TASK OBJECTIVE:
Go through the data below and return each line where the string "protocol" occurs.

(Stored items)
____

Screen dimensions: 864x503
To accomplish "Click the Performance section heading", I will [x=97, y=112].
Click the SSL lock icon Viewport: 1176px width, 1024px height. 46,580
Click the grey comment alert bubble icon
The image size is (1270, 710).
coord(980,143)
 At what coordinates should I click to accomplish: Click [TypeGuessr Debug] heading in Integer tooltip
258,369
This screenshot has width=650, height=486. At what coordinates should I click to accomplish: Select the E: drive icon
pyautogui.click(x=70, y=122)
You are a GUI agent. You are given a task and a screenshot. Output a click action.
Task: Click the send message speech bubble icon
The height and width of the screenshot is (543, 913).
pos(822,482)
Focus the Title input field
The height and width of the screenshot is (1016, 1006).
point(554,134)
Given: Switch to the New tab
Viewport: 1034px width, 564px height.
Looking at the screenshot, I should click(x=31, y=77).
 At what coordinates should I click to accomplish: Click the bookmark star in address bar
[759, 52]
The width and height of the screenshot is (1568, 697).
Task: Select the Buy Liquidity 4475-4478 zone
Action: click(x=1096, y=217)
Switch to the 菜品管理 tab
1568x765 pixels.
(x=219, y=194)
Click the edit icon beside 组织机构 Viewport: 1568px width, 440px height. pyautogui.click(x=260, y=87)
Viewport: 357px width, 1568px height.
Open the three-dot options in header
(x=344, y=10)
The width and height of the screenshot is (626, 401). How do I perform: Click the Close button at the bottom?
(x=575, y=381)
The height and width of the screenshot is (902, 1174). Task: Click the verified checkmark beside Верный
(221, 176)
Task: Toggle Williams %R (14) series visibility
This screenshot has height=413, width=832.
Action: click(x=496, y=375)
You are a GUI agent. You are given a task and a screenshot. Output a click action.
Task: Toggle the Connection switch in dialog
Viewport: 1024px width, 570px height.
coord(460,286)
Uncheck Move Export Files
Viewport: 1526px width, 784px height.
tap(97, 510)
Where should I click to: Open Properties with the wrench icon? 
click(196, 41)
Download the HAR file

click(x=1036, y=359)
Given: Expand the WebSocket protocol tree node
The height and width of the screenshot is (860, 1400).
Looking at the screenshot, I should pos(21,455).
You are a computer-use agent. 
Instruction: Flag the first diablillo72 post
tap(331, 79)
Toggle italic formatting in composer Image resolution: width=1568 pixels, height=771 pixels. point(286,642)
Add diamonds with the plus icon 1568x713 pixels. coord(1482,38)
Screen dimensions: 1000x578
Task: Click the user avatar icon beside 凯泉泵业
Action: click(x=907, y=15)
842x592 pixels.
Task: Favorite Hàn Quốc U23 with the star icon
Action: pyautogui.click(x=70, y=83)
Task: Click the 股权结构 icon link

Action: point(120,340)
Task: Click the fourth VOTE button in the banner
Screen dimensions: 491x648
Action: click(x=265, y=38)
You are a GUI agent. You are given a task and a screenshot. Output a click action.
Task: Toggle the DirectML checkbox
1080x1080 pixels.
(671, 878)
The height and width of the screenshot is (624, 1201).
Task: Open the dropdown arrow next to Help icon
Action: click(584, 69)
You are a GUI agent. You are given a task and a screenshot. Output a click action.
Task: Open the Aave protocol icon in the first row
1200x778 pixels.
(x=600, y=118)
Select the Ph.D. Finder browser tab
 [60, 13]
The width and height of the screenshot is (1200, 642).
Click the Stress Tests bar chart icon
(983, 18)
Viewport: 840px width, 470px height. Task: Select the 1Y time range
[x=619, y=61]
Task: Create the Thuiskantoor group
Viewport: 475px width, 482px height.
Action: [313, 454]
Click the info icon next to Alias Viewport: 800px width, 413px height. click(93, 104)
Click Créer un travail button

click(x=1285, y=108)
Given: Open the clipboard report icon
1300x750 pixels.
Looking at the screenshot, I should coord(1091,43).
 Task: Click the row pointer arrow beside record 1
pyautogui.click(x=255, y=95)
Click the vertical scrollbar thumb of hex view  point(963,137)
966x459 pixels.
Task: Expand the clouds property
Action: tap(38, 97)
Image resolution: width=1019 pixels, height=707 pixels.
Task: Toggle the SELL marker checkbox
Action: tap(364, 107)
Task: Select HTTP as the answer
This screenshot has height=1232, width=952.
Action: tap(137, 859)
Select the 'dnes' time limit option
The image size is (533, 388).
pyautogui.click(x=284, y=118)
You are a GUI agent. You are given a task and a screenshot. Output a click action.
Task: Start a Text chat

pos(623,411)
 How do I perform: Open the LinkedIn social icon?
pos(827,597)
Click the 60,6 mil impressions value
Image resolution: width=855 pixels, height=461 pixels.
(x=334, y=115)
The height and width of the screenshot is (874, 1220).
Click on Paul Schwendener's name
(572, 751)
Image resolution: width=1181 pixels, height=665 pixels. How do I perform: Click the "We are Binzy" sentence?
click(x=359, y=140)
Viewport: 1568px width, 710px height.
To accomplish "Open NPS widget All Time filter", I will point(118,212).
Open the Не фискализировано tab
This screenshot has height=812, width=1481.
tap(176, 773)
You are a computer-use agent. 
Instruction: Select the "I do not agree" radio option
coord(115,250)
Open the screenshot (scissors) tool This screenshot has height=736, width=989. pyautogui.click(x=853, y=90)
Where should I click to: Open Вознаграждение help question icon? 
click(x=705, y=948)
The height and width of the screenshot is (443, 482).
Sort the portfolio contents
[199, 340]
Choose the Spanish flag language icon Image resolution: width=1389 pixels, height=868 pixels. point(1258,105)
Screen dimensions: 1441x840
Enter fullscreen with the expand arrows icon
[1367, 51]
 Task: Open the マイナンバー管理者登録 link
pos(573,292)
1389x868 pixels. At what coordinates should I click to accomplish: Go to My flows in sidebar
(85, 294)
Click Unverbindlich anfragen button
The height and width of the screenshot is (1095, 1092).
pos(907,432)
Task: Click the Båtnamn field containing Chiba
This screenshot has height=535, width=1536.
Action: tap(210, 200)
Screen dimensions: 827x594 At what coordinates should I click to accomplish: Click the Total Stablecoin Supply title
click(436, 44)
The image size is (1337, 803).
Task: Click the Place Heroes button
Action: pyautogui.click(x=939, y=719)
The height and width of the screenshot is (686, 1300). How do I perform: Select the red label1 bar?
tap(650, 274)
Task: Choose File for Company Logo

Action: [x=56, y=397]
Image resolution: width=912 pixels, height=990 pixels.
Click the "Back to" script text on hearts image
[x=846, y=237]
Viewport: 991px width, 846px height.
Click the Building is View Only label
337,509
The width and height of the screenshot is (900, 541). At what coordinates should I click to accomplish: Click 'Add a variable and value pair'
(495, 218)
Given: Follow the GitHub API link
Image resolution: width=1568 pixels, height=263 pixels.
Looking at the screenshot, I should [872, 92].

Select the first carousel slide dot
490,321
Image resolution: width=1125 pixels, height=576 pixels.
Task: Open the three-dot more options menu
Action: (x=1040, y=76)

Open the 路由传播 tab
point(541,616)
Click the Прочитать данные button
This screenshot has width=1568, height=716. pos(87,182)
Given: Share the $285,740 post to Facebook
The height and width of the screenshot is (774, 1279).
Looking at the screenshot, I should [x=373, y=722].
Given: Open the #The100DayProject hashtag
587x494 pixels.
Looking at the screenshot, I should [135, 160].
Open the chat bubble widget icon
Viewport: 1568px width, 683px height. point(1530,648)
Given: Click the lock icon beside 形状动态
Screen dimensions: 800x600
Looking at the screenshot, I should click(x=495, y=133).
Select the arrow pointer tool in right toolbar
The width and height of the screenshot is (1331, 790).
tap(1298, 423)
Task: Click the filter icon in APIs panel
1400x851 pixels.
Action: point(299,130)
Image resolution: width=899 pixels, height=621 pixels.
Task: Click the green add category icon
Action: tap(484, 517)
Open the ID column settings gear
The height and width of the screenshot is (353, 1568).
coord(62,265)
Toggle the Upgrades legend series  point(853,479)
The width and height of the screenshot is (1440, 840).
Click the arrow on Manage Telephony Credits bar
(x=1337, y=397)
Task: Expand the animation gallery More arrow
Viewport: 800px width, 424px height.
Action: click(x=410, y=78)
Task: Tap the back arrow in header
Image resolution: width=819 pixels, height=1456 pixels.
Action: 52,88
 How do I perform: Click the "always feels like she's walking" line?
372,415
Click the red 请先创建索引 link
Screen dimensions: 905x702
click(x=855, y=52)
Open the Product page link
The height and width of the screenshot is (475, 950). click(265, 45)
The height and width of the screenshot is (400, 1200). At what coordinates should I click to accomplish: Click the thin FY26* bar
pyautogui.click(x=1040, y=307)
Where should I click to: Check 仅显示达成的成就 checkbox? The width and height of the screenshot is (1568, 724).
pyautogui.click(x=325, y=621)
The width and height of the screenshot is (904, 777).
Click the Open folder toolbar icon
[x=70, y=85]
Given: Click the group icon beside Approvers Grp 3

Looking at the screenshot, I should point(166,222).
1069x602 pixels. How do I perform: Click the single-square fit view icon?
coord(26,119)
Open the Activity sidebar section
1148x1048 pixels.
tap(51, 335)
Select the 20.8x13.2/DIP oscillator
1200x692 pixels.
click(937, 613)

____

EXERCISE OUTPUT:
Given: Expand the WebSocket protocol tree node
Task: Open the Aave protocol icon in the first row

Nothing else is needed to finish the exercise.